Na abertura do evento, o presidente da ABBC, Leandro Vilain, defendeu o diálogo como forma de atravessar o ambiente “desafiador” do ponto de vista fiscal, político e geopolítico. Vilain também criticou o cenário de polarização e radicalismo, além de enfatizar a importância de lideranças que conduzam o país com política de prazo. “Ninguém aguenta mais populismo”, disse.
Vilain também expressou preocupação com fatores estruturais prejudiciais à estabilidade econômica. “Equilíbrio fiscal é fundamental, mas não é o único fator para buscar juros condizentes com crescimento sustentável’, disse, ao acrescentar que forçar taxas baixas sem os fundamentos econômicos solidificados é ineficiente.
O dirigente pediu previsibilidade no ambiente de negócios, com redução de litígios e enfrentamento do que chamou de “litigância predatória”. Ele estimou cerca de R$ 65 bilhões em provisionamento cível, fiscal e trabalhista. “Isso vai diretamente para o custo de crédito”, comentou.
Governador diz que país gasta de forma irresponsável
O governador do Paraná defendeu a implementação de políticas que garantam segurança jurídica e equilíbrio fiscal, durante evento. Para ele, o País gasta “de forma irresponsável” sem foco no desenvolvimento econômico e social.
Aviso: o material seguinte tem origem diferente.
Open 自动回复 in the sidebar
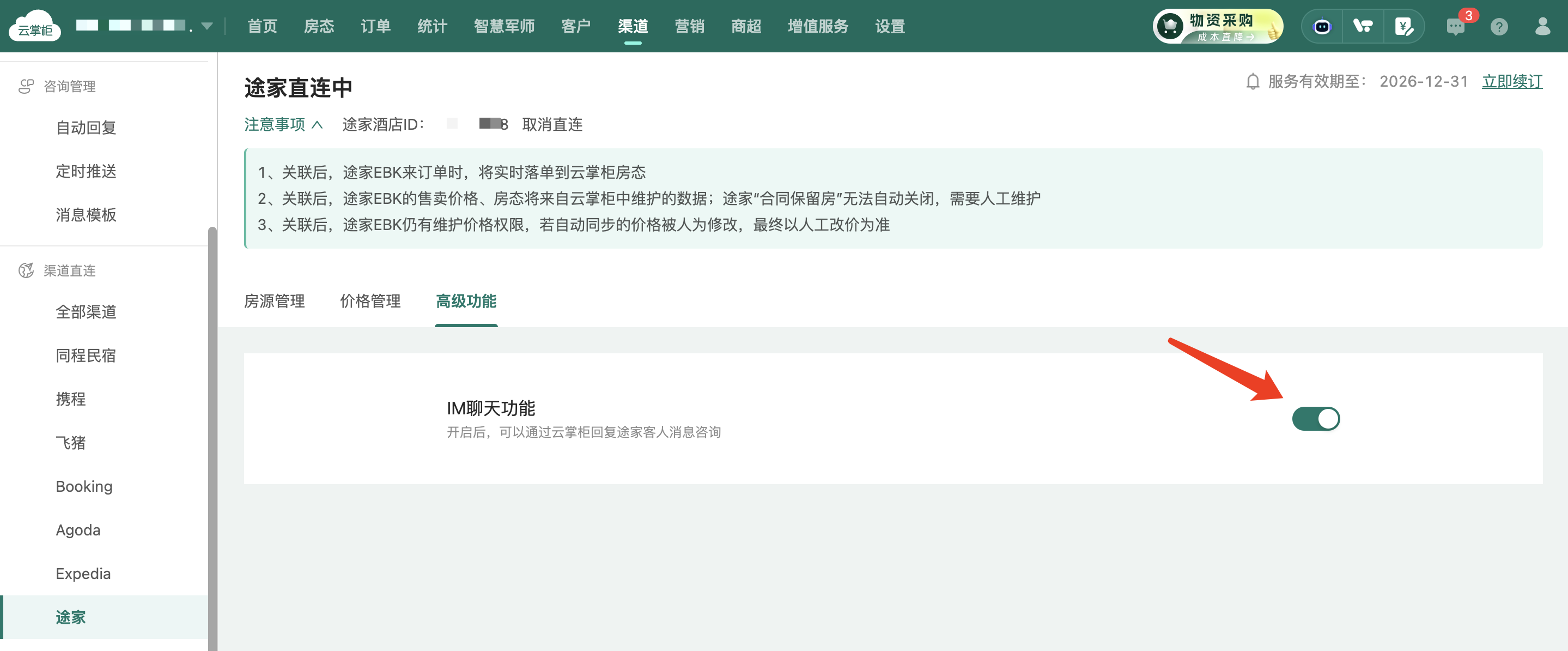The width and height of the screenshot is (1568, 651). click(86, 127)
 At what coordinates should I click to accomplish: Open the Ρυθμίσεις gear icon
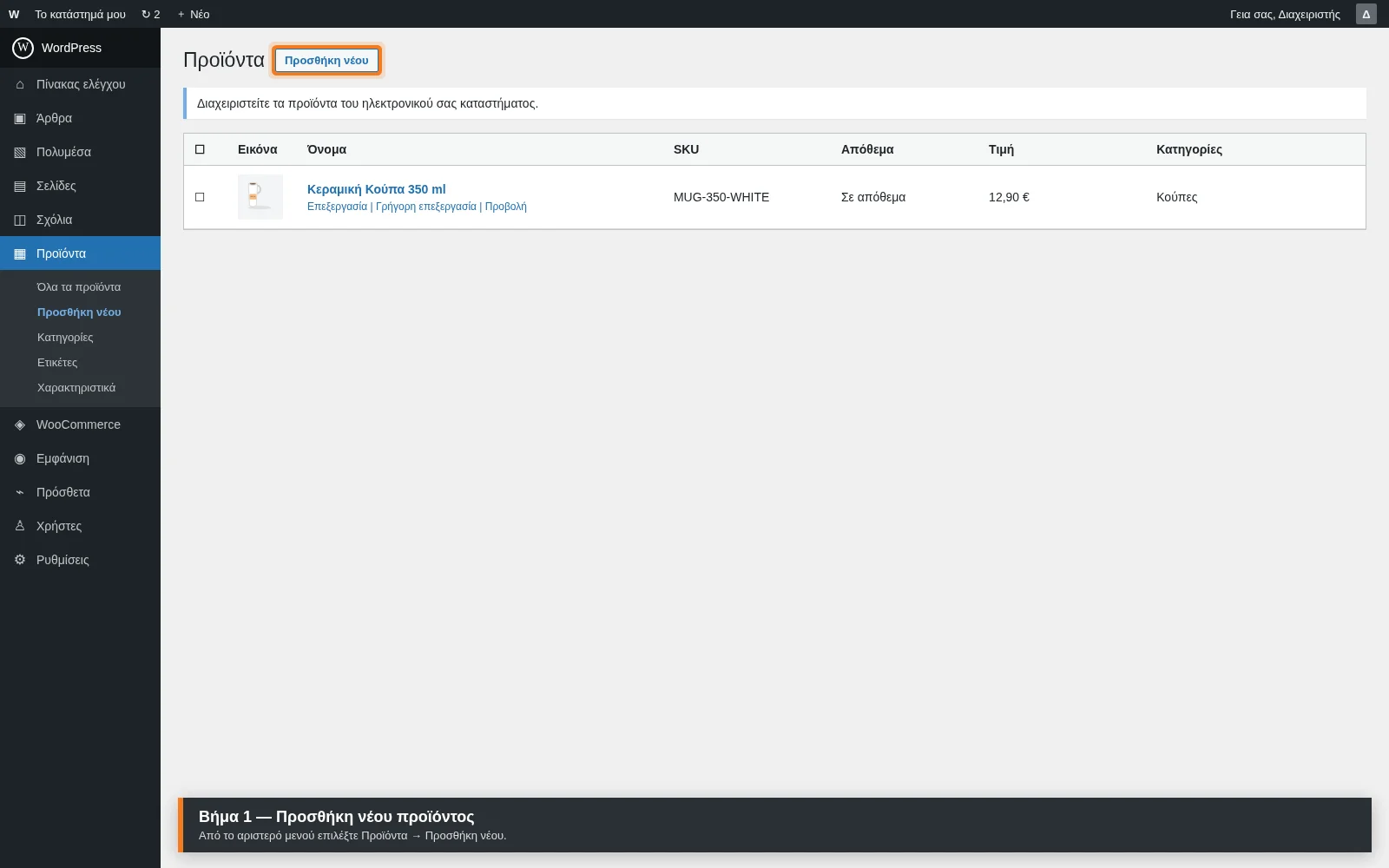[x=20, y=560]
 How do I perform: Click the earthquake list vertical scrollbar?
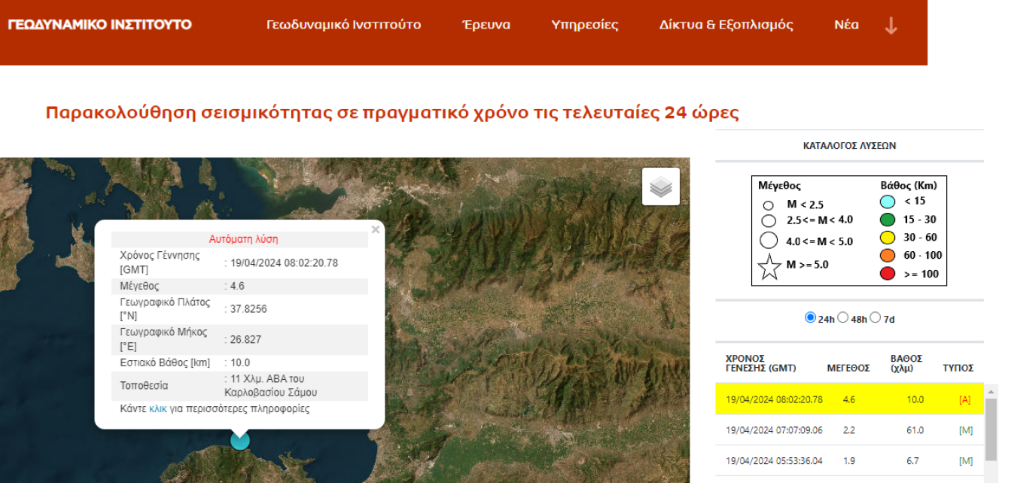(x=991, y=430)
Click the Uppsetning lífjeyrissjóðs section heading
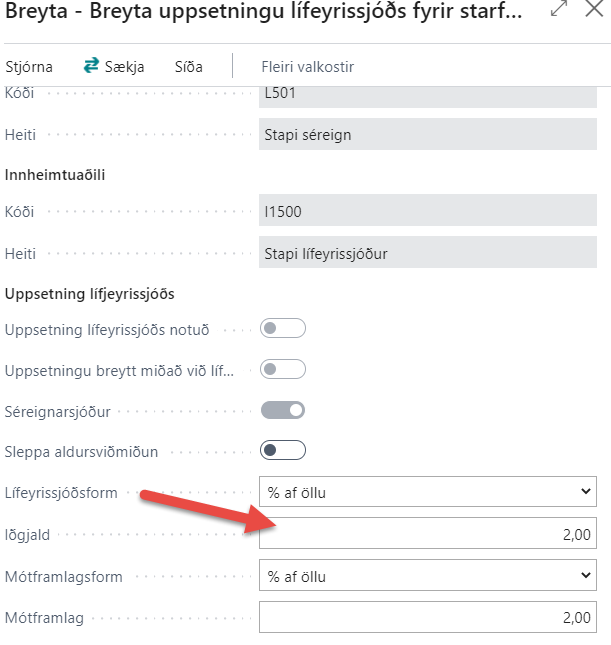Viewport: 611px width, 645px height. [x=90, y=294]
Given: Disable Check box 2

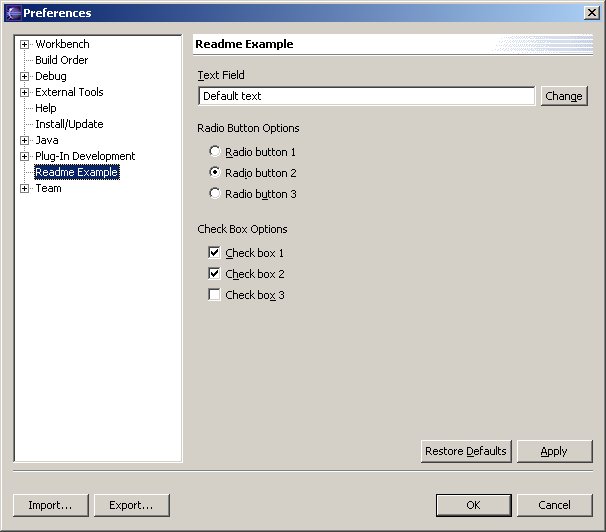Looking at the screenshot, I should point(214,274).
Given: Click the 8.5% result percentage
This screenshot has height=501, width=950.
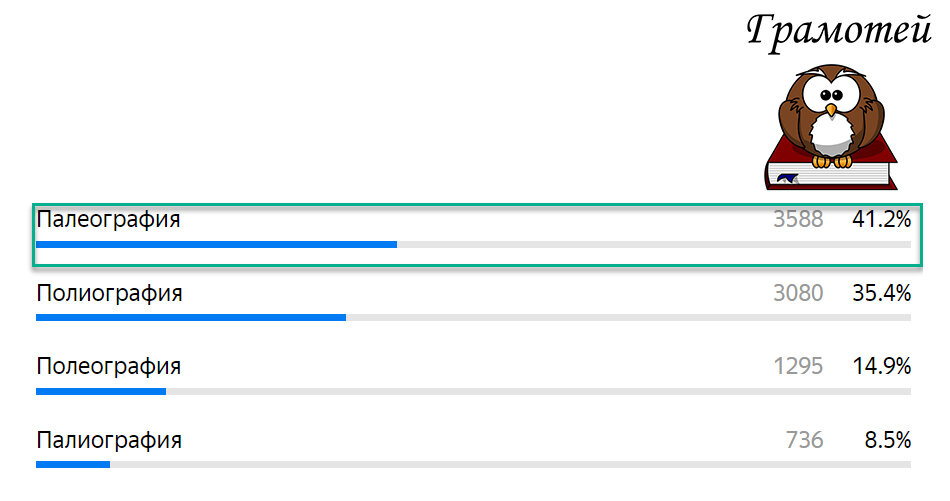Looking at the screenshot, I should click(x=888, y=440).
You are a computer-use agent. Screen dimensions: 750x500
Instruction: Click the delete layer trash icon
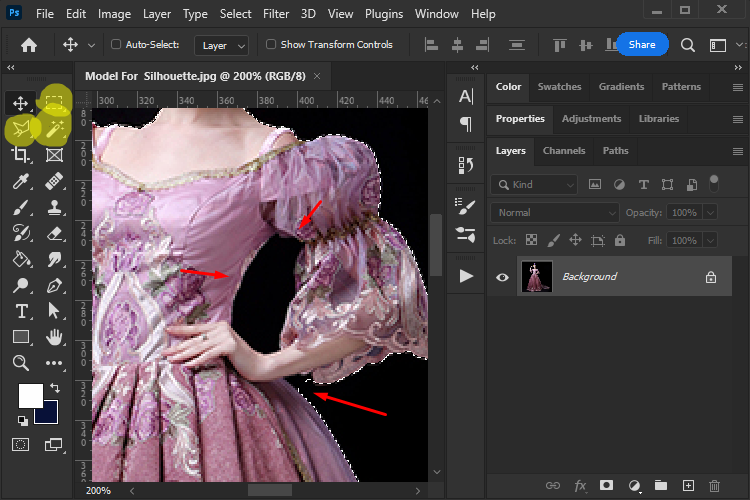coord(714,486)
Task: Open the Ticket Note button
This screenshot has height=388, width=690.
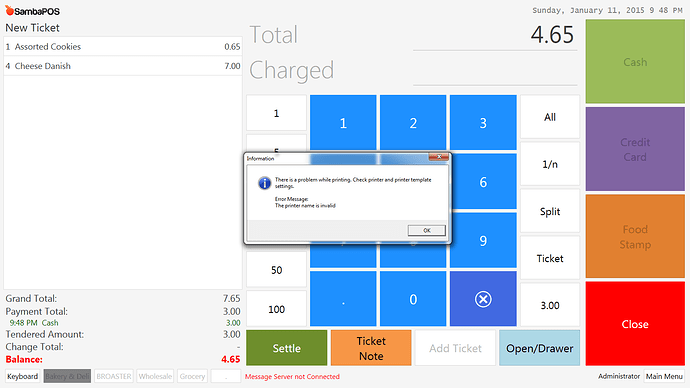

Ratinho Júnior criticou os investimentos mobilizados para a realização da COP30, em Belém, no ano passado. “O assunto é importante, o meio ambiente tem que ser debatido, mas foram gastos R$ 7 bilhões no evento, enquanto temos milhares de pessoas sem nenhum tipo de saneamento”, disse. “O Brasil não sabe eleger prioridades, especialmente o governo que esta aí”, acrescentou, em referência à gestão do presidente Lula.
O governador também argumentou sobre a importância de se superar a polarização política. “Essa briga ideológica tem feito com que o Brasil fique andando para trás e não está garantindo o desenvolvimento”, ressaltou.
Sem se apresentar como candidato à presidência, Ratinho Júnior disse ver potencial para o País assuma o protagonismo em energia verde, transição energética e desenvolvimento de data centers. “Nós podemos ser a Arábia Saudita do biogás com a capacidade que nós temos. Nós podemos ser o computador do mundo”, pontuou.